Cela d’autant plus que les éleveurs laitiers africains sont particulièrement fragilisés par les questions de sécurité, mais aussi par la guerre en Ukraine et la crise de la Covid-19. Frappés par les conflits et l’insécurité, les éleveurs ne peuvent plus circuler et nourrir leurs troupeaux sereinement, quand ils ne sont pas directement victimes de violence. « La dégradation du contexte sécuritaire au Sahel nuit terriblement aux initiatives économiques des acteurs de la région », poursuit-on à l’Apess. Les mini-laiteries, notamment, sont particulièrement touchées.

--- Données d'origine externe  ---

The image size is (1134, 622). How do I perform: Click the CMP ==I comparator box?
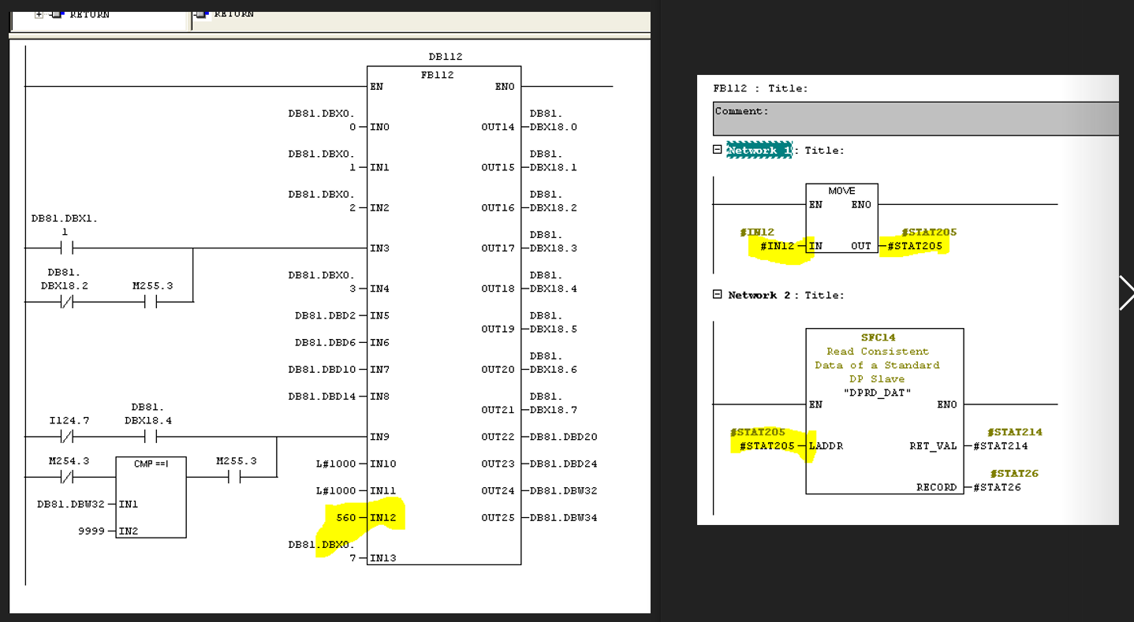pos(150,497)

Pourtant, elles constituent un vaste réseau de collecte et de transformation, proche des communautés agro-pastorales.

« Il nous faut un plan d’urgence pour soutenir les producteurs »

« Depuis plusieurs années, notre mini-laiterie grandissait malgré la concurrence du lait importé et on parvenait à offrir un revenu à des dizaines de familles de pasteurs et de producteurs de lait, explique Ibrahim Diallo, de la laiterie Kossam Yadega, à Ouahigouya au Burkina Faso. Nous avons même lancé la marque Fairefaso. » Malheureusement aujourd’hui, « les effets du changement climatique, de la Covid-19, de l’insécurité et des conflits intercommunautaires nous empêchent de fonctionner, poursuit-il. Nous n’arrivons plus à collecter le lait, ni à rembourser nos crédits. » Et d’avertir : « Il nous faut un plan d’urgence pour nous soutenir et nous permettre de jouer notre rôle dans l’autonomisation des jeunes et des femmes. »

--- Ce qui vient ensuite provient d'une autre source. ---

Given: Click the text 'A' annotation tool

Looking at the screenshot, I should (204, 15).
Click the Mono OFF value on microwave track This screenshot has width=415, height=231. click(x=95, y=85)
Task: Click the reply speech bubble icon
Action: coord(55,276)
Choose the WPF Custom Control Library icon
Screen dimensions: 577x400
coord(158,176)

La situation alimentaire en Afrique de l’Ouest est particulièrement préoccupante pour la troisième année d’affilée. Près de 30 millions de personnes nécessitent une assistance immédiate. Cette situation risque de s’aggraver en raison de la hausse mondiale des prix des denrées alimentaires – notamment les céréales à cause de la guerre en Ukraine – et de la persistance des tensions sécuritaires dans la région. « Si des mesures ne sont pas prises, c’est plus de 38 millions de personnes qui pourraient être affectées par la crise alimentaire et nutritionnelle entre juin et août 2022, jusqu’à 40 millions, en incluant le Cameroun, d’après les données officielles.

Zoom
L’appel des producteurs de lait ouest-africains à la Cedeao et à l’UE
En réponse à la grave crise qu’ils traversent, les associations et collectifs de producteurs de lait ouest-africains appellent :
- la Cedeao et les États de la région à « accélérer la mise en œuvre de la stratégie de l’Offensive lait » ;
- la Cedeao et les États de la région à « mettre en place des mécanismes d'appui aux acteurs des filières lait local qui sont confrontés à l’insécurité et à l’inflation des prix ». Et ce, notamment, en « soutenant l’accès à l’alimentation du bétail » et en « déclarant un moratoire sur le remboursement des prêts bancaires » ;
- la Cedeao à « rehausser le niveau du tarif extérieur commun (TEC) lors de sa prochaine révision prévue en 2023 afin de protéger la filière lait local » ;
- l'UE à « soutenir financièrement la mise en place de la stratégie de l’Offensive lait, les plans d’investissements afférents et des mécanismes de soutien rapide aux acteurs de la filière lait local » ;
- l’UE encore à « maintenir ses engagements (Green Deal, F2F) et à éviter que les dispositifs de soutien à ses agriculteurs n’alimentent la concurrence déloyale envers la filière lait local ». Il est question là des subventions publiques accordées aux producteurs européens. Subventions dont ne bénéficient pas les éleveurs africains.